Serge Tchougounnikov (Dijon) verglich in seinem Vortrag „Einfühlungsästhetik und Formalismus“ Positionen der psychologischen Ästhetik (insbesondere Ästhetik der Einfühlung) mit den Grundbegriffen des russischen Formalismus, um deren konzeptuelle Konvergenzen herauszustellen. Zwischen beiden Ansätzen gibt es demnach Übereinstimmungen in 1. der visuellen Dimension des ästhetischen Objekts; 2. der Rolle der Bewegung und des Körpergefühls im ästhetischen Effekt; 3. Ausdrucksbewegungen als Vermittler der Formwahrnehmung; 4. dem Verfremdungsprinzip und Gesetz der Stauung; 5. dem Dominanteprinzip als Stimmungseffekt.

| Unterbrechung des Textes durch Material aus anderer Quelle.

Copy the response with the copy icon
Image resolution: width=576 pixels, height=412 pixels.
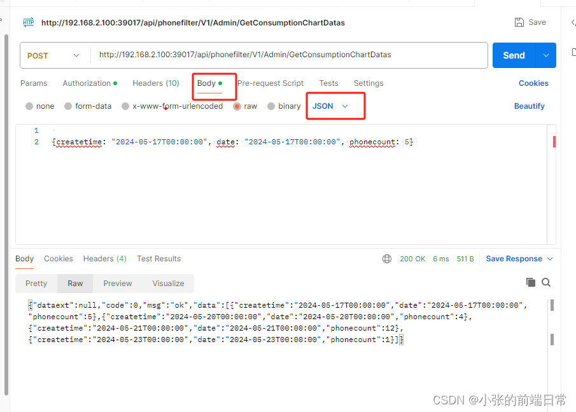(x=531, y=282)
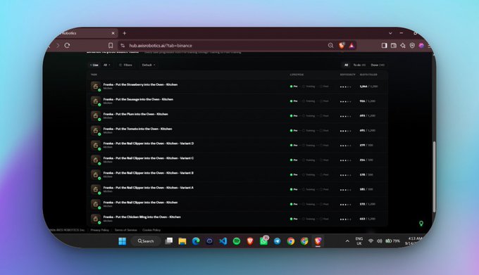Reload the page
The width and height of the screenshot is (479, 275).
coord(67,46)
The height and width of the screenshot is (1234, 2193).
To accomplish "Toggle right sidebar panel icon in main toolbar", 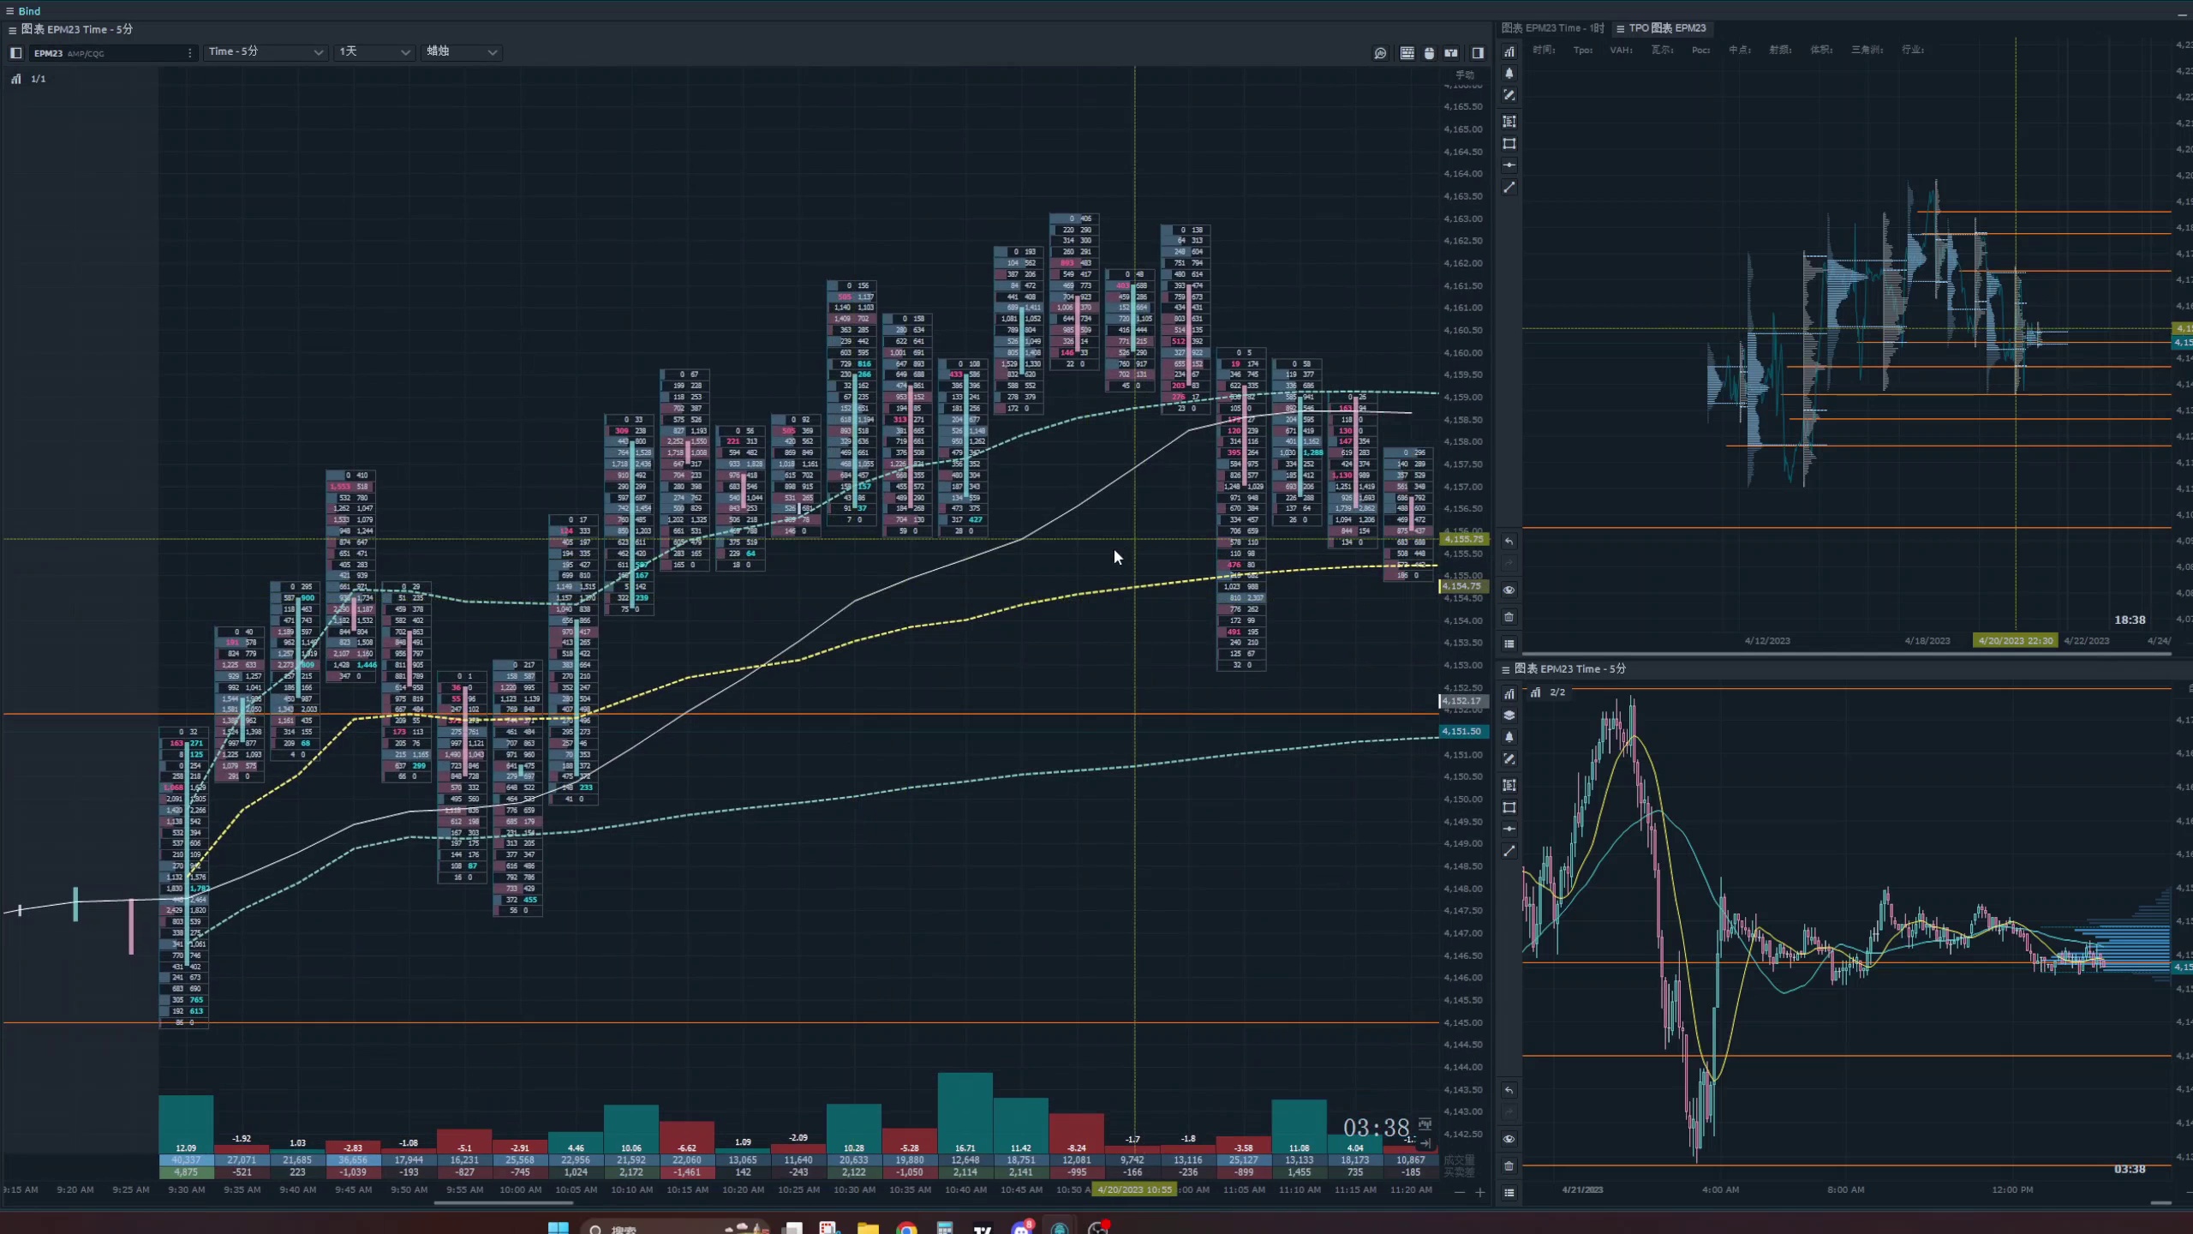I will coord(1478,53).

Vladimir Feshchenkos (Moskau) Vortrag “Form and Content as War and Peace: Russian aesthetics of language after Potebnja” erläuterte, wie Potebnjas psychologische Thesen über die Sprache entweder als Waffe oder als Angriffsziel in Debatten russischer Literaturtheoretiker oder Linguisten des frühen 20. Jahrhunderts dienten. Ausgehend von Potebnjas Annahme einers untrennbaren Ganzen von Form und Gegenstand sowie des Konzepts der inneren Form argumentiert etwa Andrej Belyj – in kritischem Abstand zu Potebnjas Psychologismus – für einen Symbolismus der Sprache als Einheit von Klangform und innerer Form. Der Zeitraum zwischen Potebnjas „Gedanke und Sprache“ (1862) bis zu Belyjs gleichnamigen Essay (1910) kann als Periode einer Harmonie zwischen Form und Inhalt verstanden werden. Der nachfolgende Bruch war nicht zuletzt den futuristischen Manifesten und den Thesen des OPOJAZ geschuldet.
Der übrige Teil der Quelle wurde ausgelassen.